▶ _PROBLEM STATEMENT_: Please copy out the items below, replacing "Identify the location of" with "Give the position of" and leaving everything else the same.

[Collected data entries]
----

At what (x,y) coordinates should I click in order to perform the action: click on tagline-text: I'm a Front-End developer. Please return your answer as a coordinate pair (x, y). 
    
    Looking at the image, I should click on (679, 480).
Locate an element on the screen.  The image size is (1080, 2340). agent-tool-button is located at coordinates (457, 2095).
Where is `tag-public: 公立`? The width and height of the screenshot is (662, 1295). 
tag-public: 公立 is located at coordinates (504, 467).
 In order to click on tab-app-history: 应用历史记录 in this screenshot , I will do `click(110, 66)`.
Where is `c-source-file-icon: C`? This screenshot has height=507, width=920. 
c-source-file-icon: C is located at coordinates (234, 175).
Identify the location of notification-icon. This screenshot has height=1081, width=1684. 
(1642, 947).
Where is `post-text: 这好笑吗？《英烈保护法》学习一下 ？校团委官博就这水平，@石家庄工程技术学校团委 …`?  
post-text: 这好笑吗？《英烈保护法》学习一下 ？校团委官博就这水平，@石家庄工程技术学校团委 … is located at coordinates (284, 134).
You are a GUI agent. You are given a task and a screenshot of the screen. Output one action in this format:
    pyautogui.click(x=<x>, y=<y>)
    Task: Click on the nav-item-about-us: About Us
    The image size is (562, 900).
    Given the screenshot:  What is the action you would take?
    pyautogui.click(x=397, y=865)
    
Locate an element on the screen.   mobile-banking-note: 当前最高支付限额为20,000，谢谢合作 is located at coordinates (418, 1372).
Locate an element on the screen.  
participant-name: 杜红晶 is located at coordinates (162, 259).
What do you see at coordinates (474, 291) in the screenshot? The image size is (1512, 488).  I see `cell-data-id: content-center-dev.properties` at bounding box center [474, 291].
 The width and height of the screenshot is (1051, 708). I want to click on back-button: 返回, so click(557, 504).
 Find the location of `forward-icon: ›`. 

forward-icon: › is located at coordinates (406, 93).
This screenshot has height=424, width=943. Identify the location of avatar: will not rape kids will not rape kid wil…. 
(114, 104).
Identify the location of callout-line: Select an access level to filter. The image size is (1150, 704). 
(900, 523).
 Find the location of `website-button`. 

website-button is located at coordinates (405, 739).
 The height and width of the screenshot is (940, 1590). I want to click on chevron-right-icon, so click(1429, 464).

----

▶ _PROBLEM SOLUTION_:
At what (x,y) coordinates should I click in order to perform the action: click on tagline-text: I'm a Front-End developer. Please return your answer as a coordinate pair (x, y). 
    
    Looking at the image, I should click on (679, 480).
Locate an element on the screen.  The image size is (1080, 2340). agent-tool-button is located at coordinates (457, 2095).
Where is `tag-public: 公立`? The width and height of the screenshot is (662, 1295). 
tag-public: 公立 is located at coordinates (504, 467).
 In order to click on tab-app-history: 应用历史记录 in this screenshot , I will do `click(110, 66)`.
Where is `c-source-file-icon: C`? This screenshot has height=507, width=920. 
c-source-file-icon: C is located at coordinates (234, 175).
Give the position of notification-icon. This screenshot has height=1081, width=1684. 
(1642, 947).
Where is `post-text: 这好笑吗？《英烈保护法》学习一下 ？校团委官博就这水平，@石家庄工程技术学校团委 …`?  
post-text: 这好笑吗？《英烈保护法》学习一下 ？校团委官博就这水平，@石家庄工程技术学校团委 … is located at coordinates (284, 134).
You are a GUI agent. You are given a task and a screenshot of the screen. Output one action in this format:
    pyautogui.click(x=<x>, y=<y>)
    Task: Click on the nav-item-about-us: About Us
    The image size is (562, 900).
    Given the screenshot:  What is the action you would take?
    pyautogui.click(x=397, y=865)
    
Locate an element on the screen.   mobile-banking-note: 当前最高支付限额为20,000，谢谢合作 is located at coordinates (418, 1372).
Locate an element on the screen.  
participant-name: 杜红晶 is located at coordinates (162, 259).
What do you see at coordinates (474, 291) in the screenshot? The image size is (1512, 488).  I see `cell-data-id: content-center-dev.properties` at bounding box center [474, 291].
 The width and height of the screenshot is (1051, 708). I want to click on back-button: 返回, so click(557, 504).
 Find the location of `forward-icon: ›`. 

forward-icon: › is located at coordinates (406, 93).
This screenshot has height=424, width=943. Give the position of avatar: will not rape kids will not rape kid wil…. 
(114, 104).
Give the position of callout-line: Select an access level to filter. The image size is (1150, 704). 
(900, 523).
 Find the location of `website-button`. 

website-button is located at coordinates (405, 739).
 The height and width of the screenshot is (940, 1590). I want to click on chevron-right-icon, so click(1429, 464).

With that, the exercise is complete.